[[ DATA RECORDS open ]]
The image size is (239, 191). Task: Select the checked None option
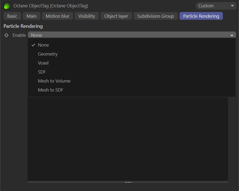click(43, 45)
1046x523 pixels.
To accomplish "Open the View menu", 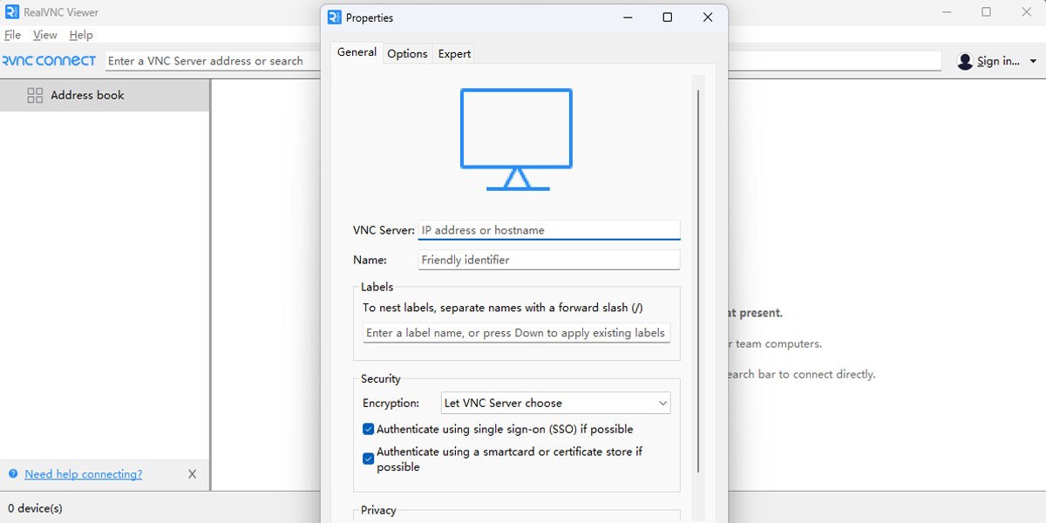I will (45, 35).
[[ DATA RECORDS closed ]]
[[ DATA RECORDS open ]]
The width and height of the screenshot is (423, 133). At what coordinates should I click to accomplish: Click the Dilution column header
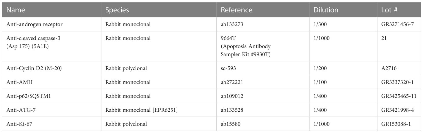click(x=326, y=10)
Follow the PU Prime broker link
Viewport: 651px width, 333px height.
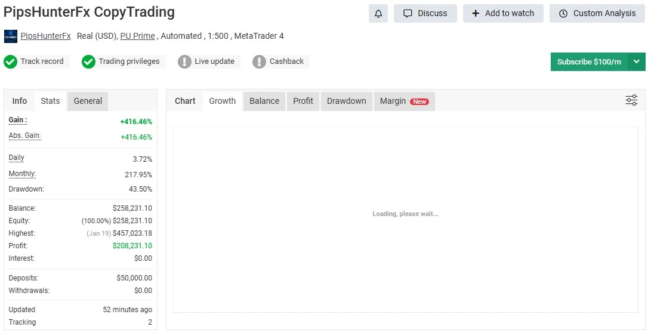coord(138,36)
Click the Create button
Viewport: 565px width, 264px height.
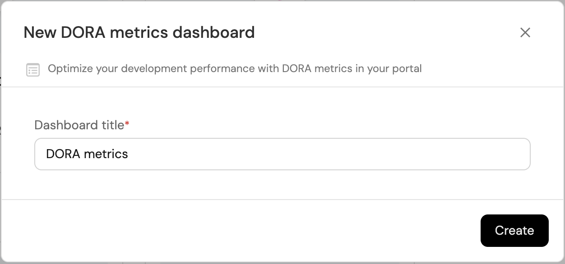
[[ DATA RECORDS closed ]]
[[ DATA RECORDS open ]]
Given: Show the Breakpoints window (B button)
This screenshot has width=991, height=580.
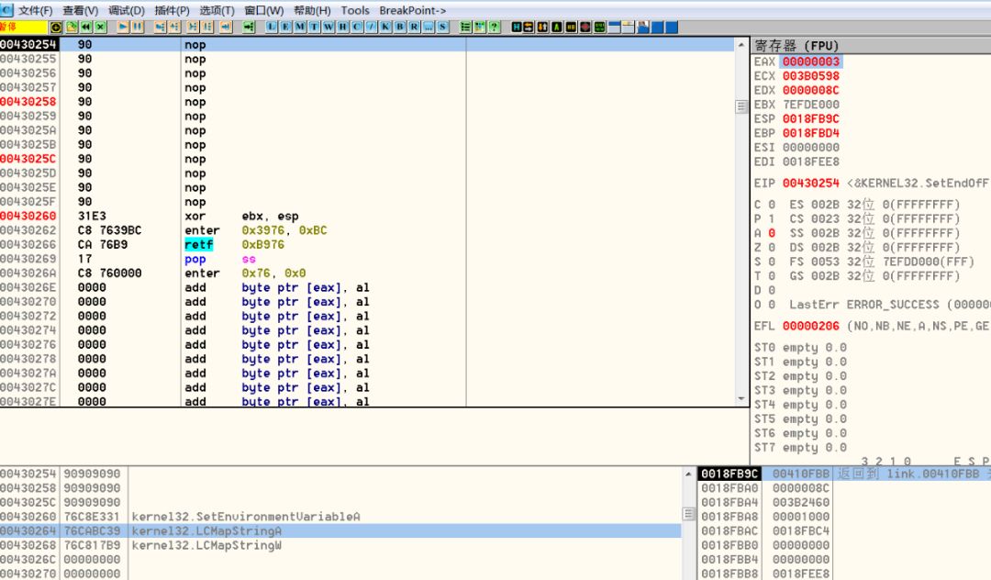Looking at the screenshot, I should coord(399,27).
[[ DATA RECORDS closed ]]
WORK TO COMPLETE:
From the listing above, repeat only the lines between the line containing "Follow the PU Prime broker link" and the line containing "Viewport: 565px width, 264px height.", those two included. Pictures are not part of the copy.

YOUR SOLUTION:
Follow the PU Prime broker link
Viewport: 651px width, 333px height.
coord(138,36)
Click the Create button
Viewport: 565px width, 264px height.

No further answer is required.